Print exactly, and only, the lines from the one containing "The width and" through the last line of the records below, both included; leave out the pictures.

[[ Working data, beginning ]]

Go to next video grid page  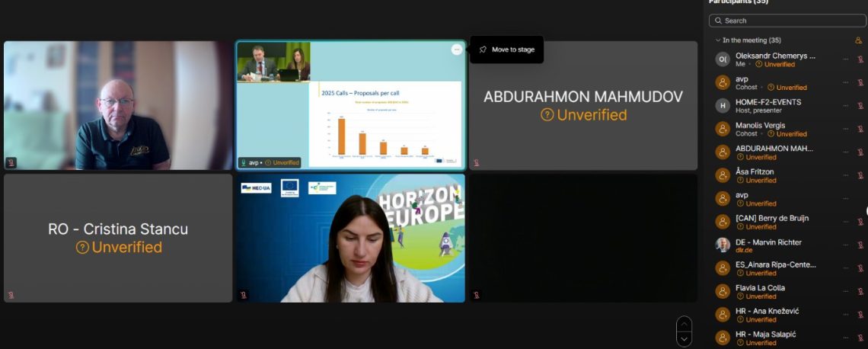click(685, 338)
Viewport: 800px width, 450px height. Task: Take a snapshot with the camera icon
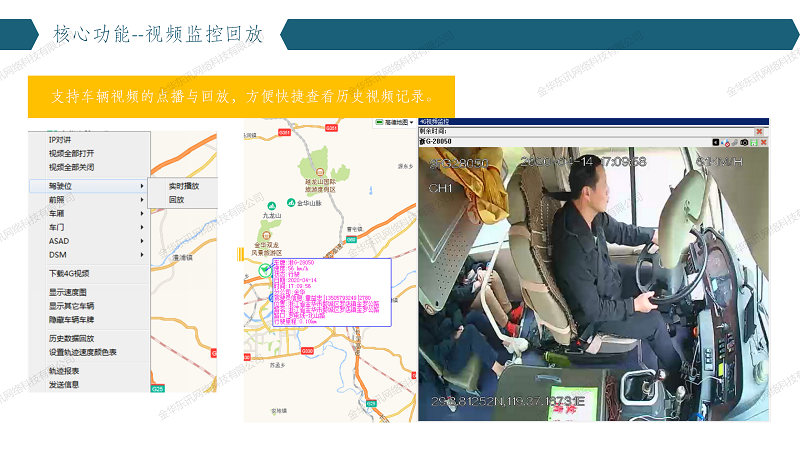tap(745, 143)
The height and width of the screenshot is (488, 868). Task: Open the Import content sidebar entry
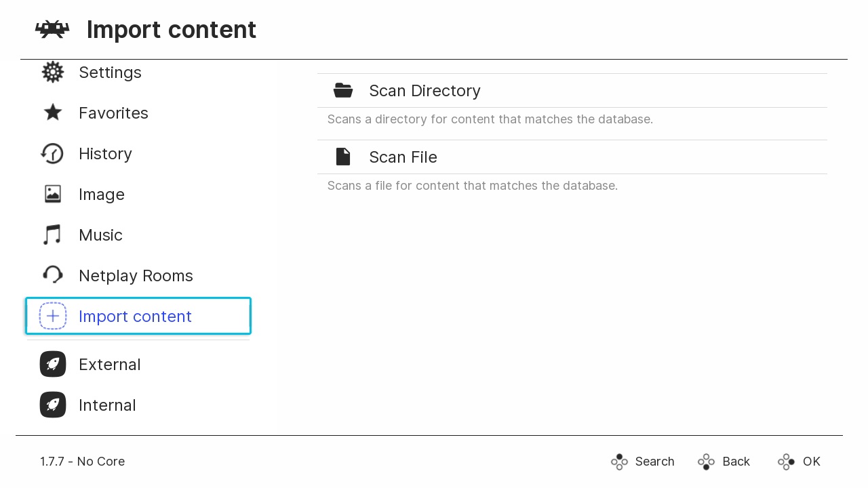135,316
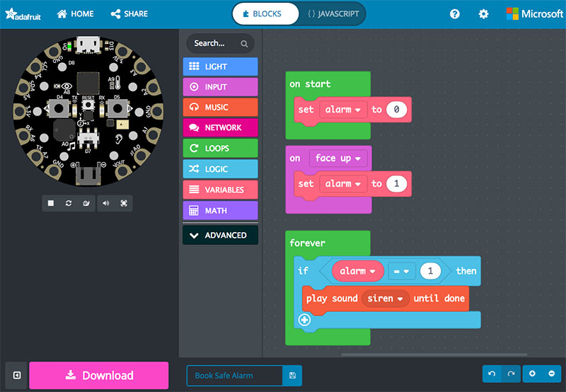Collapse the simulator panel
Screen dimensions: 566x392
click(16, 376)
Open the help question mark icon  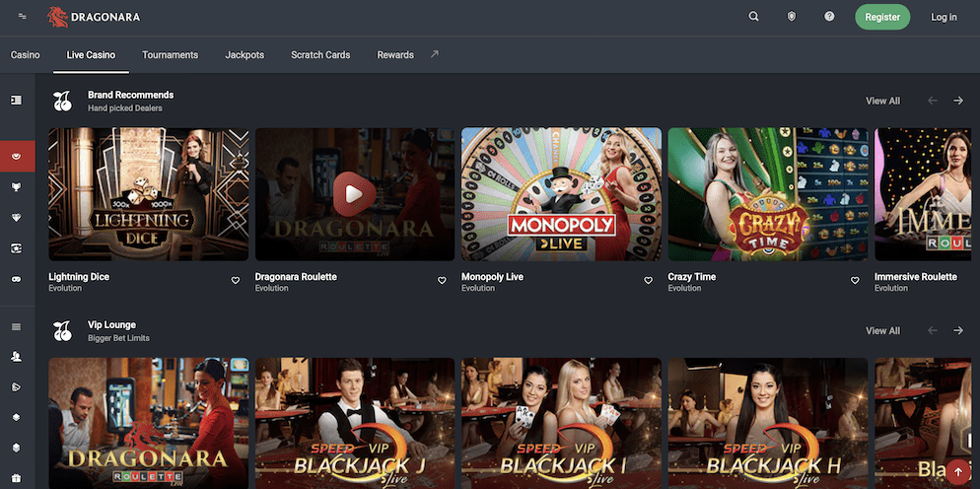(829, 17)
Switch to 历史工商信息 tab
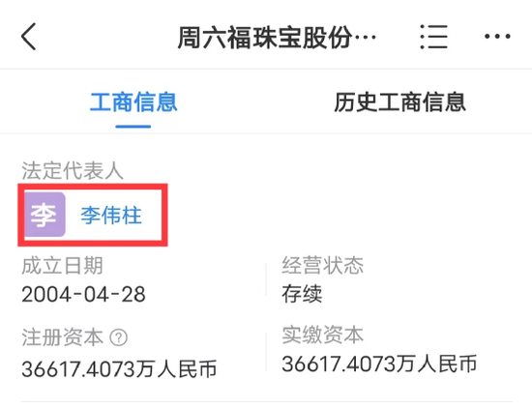 399,102
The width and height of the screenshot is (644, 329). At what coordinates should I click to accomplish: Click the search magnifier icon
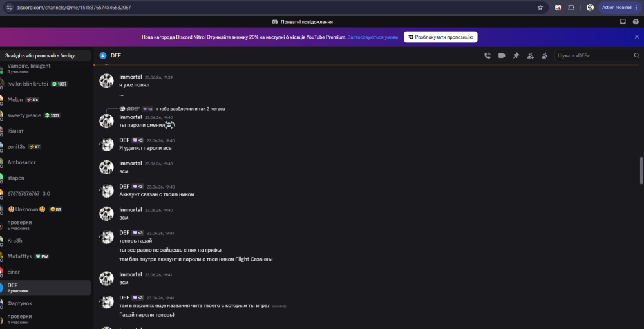click(x=637, y=55)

[[ Working data, end ]]

- [Output]
The width and height of the screenshot is (644, 329). At what coordinates should I click to accomplish: Click the search magnifier icon
click(x=637, y=55)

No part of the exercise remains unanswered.